Members of Amber Valley Borough Council's planning committee dismissed the firm's outline plans to develop a 6.8 hectare site near the village of Somercotes, citing concerns about highway safety and site contamination.
Officers had advised that the use of a greenfield site outside the village did not accord with the council’s 2006 local plan, which seeks "to resist inappropriate development in the countryside".
The local plan states that planning permission will not be granted outside the built framework of settlements unless development relates to residential extensions, replacement dwellings, or rural-based activities, they said.
However, officers recommended approval on the basis that the relevant local plan policies were judged to be out of date when viewed against the National Planning Policy Framework (NPPF).
A blanket restriction on housing development was "inconsistent" with the NPPF, officers said, citing the framework’s emphasis on the need to increase levels of residential development and a requirement to make provision for rural housing.
While Amber Valley is able to demonstrate a five-year housing land supply, officers advised that the current supply is only 211 homes above the minimum level.
"Following the withdrawal of the submission local plan, there is currently no emerging plan for Amber Valley to make provision to meet housing need, including any unmet need from Derby," officers said.
"The application proposals would therefore contribute towards meeting unmet need."
They added: "The site is considered to be situated in a sustainable location. It is well related to the built form with good access to local services and facilities."
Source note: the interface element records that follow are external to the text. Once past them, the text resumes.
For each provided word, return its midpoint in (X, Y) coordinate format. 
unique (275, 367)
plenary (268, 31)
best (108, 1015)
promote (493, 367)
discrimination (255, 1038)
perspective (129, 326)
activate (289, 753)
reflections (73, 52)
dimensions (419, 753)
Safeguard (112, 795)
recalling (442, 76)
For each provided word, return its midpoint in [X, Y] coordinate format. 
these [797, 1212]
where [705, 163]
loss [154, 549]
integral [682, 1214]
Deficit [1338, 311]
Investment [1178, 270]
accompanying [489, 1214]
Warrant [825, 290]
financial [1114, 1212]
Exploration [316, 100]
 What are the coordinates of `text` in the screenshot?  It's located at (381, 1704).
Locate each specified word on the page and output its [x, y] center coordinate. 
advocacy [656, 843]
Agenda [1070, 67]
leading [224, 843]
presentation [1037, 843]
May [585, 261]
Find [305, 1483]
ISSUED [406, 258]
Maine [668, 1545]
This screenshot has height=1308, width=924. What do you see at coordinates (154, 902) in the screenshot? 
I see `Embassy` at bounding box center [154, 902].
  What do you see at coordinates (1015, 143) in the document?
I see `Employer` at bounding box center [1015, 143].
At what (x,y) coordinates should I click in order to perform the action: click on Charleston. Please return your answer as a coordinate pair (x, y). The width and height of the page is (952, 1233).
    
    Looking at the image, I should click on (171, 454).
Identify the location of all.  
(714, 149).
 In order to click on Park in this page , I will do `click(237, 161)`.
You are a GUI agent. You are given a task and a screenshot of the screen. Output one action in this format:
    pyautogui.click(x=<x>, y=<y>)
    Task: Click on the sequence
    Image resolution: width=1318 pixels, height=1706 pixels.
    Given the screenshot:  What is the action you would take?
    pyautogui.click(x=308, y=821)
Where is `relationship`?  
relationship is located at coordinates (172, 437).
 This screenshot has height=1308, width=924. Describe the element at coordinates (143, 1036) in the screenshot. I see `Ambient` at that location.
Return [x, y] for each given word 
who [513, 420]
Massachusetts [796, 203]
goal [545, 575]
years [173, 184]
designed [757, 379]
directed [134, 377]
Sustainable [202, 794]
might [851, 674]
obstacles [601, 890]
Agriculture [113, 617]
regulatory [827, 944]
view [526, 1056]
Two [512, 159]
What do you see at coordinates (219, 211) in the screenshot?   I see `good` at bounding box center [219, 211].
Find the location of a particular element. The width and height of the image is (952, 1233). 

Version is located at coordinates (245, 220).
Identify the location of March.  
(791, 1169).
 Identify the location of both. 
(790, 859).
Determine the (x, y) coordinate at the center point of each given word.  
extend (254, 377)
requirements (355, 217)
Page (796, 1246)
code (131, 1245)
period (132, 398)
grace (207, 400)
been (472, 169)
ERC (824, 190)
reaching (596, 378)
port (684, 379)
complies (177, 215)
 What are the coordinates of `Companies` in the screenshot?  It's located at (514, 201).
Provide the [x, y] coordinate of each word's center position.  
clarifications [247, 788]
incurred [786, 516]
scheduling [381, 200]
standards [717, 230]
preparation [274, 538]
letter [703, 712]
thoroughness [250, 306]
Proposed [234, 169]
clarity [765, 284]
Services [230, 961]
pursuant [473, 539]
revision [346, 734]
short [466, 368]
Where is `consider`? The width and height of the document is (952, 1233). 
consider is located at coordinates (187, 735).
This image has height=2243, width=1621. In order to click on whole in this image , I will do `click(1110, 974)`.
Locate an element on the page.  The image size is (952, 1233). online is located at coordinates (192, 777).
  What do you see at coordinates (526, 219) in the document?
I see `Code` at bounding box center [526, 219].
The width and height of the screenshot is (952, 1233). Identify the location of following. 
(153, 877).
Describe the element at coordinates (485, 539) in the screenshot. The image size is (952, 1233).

The plans were opposed by Somercotes Parish Council, which objected to a likely increase in traffic caused by the development. Local residents lodged 21 letters of objection and one neutral representation, the report said.
Last week, Gladman was refused consent for 200 homes on an unallocated site in North Yorkshire after officers advised that the proposal was contrary to local planning policy and "unacceptable on its planning merits".
Last month, a planning inspector cited concerns over traffic flows to refuse permission for a 240-home Gladman scheme on an unallocated greenfield site in Nottinghamshire.
Also last month, a planning inspector dismissed an appeal by Gladman against a council's refusal for a 420-home development, despite the local authority lacking a five-year housing land supply.